My son is an ERISA attorney whose present work requires him to make sure that large group insurance plans offered by companies comply with various federal statutes, such as the various regulations surrounding the PPACA (i.e. ObamaCare). In one of our recent discussions about healthcare access, he made me aware of some federal laws regarding the provision of mental health benefits, which I was heretofore completely ignorant. In my practice, I have frequently been frustrated by trying to get mental health care for some of my patients, some of whom appeared to have reasonable health insurance, which turned out to have rather minimal mental health coverage, a condition ERISA nerds refer to as lack of coverage parity between mental health benefits and covered medical and surgical benefits. This is thankfully changing. Without getting into the tedious minutia of ERISA law (and it is very tedious), let me take you on an abbreviated tour of these mental healthcare federal statutes.
Prior to 1996, coverage for mental health care was unambiguously less generous than for physical illness. In 1996, the Mental Health Parity Act (MHPA) passed, which required parity of annual and aggregate lifetime limits compared to med/surg benefits. The Mental Health Parity and Addiction Equity Act of 2008 (MHPAEA) expanded parity to include treatment limitations, financial issues such as co-pays, and in- and out-of-network coverage.
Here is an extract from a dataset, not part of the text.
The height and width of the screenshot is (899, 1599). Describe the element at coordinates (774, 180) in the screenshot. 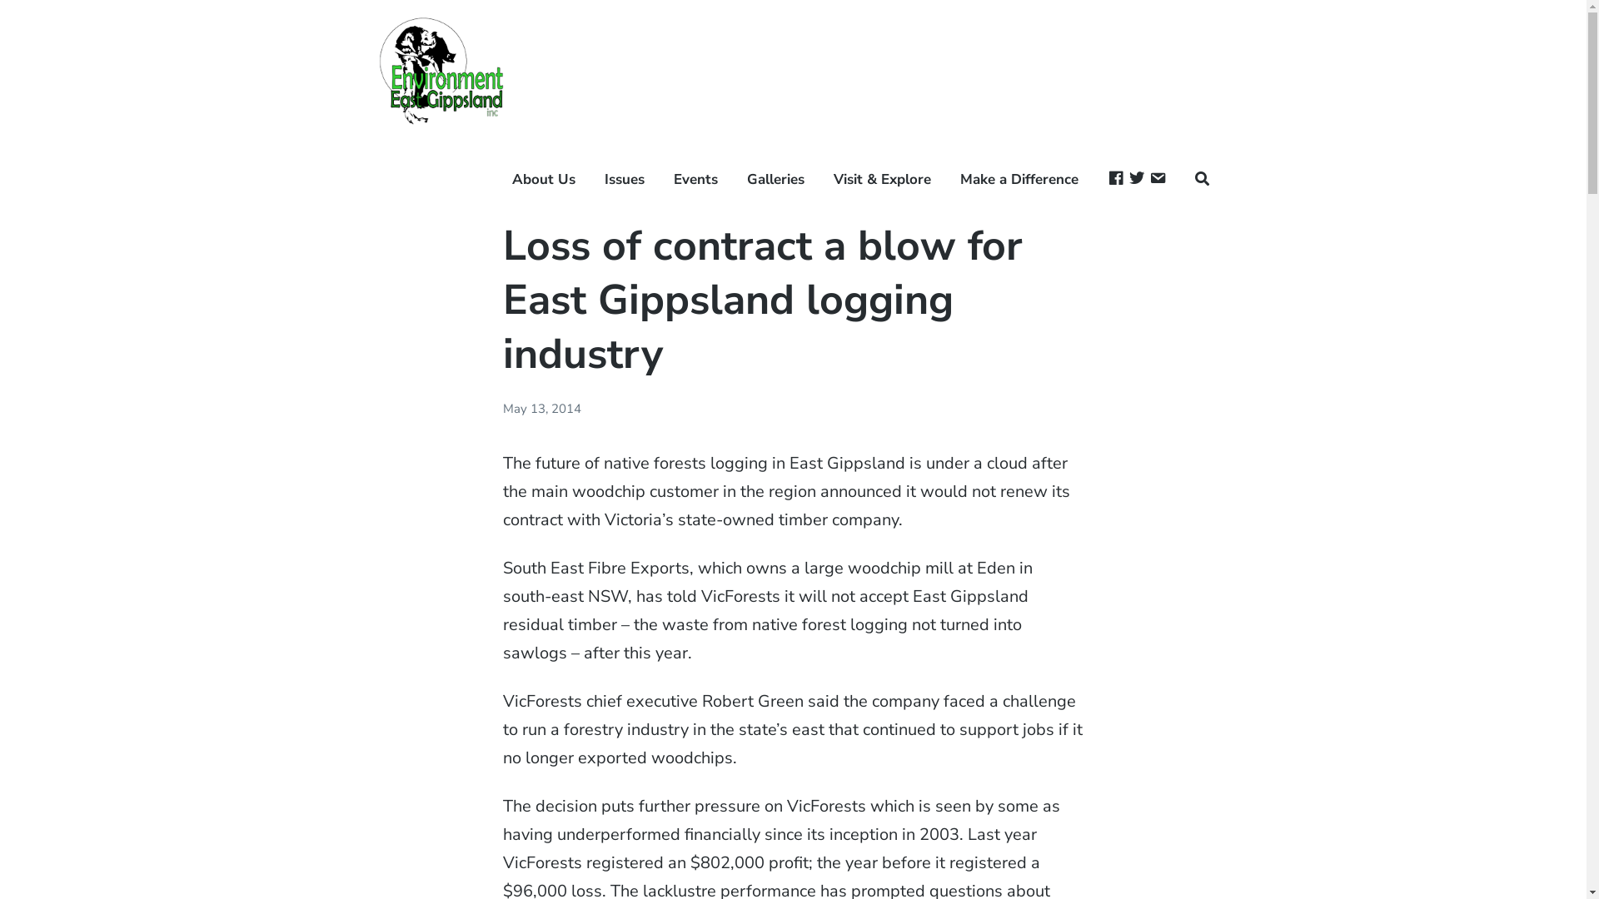

I see `'Galleries'` at that location.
However, and this was and continues to be a major “however”, neither of these federal statutes mandated any specific mental health coverage but simply required insurers who chose to provide mental health coverage to do so with parity with other medical and surgical benefits. I like to think of this like Title IX established parity between the sexes, MHPA and MHPAEA tried to establish parity for mental health with other medical coverage. If you want to get into the minutia, begin HERE and HERE.
With passage of the PPACA in 2010, both MHPA and MHPAEA suddenly developed some teeth. The PPACA mandated coverage of certain mental health and substance abuse disorders. Now the benefits for those covered services must have parity with other medical and surgical benefits. For a deeper dive, see HERE. But oddly, the sharpness of MHPA’s and MHPAEA’s new teeth varies by state. For technical reasons that only an ERISA attorney may understand, there remain variations in state-by-state interpretations of the coverage minimums of the PPACA 10 ‘required’ Essential Health Benefits (EHB), so see HERE for more details (particularly chart at bottom of linked article listing benefits by state).
Nonetheless, armed with these statutes, mental health advocates are demanding their parity. Recently, the 2nd US Circuit Court of Appeals allowed an ERISA lawsuit to proceed against a large health plan group administrator for their alleged reduction in mental health benefits for services provided to patients. Whether this encourages other legal challenges for more parity, time will tell.
What does foregoing mean from a bioethics standpoint? This blog has frequently discussed the problems of healthcare access for some our most vulnerable members of society, many of these related to mental health struggles. While I am no fan of the PPACA in general, this is one result that I applaud. More work needs to be done to determine exactly what mental health issues get covered and perhaps who gets to decide. Until we all behave like the Good Samaritan toward all of our neighbors, it may take statutes like these to nudge us along the way.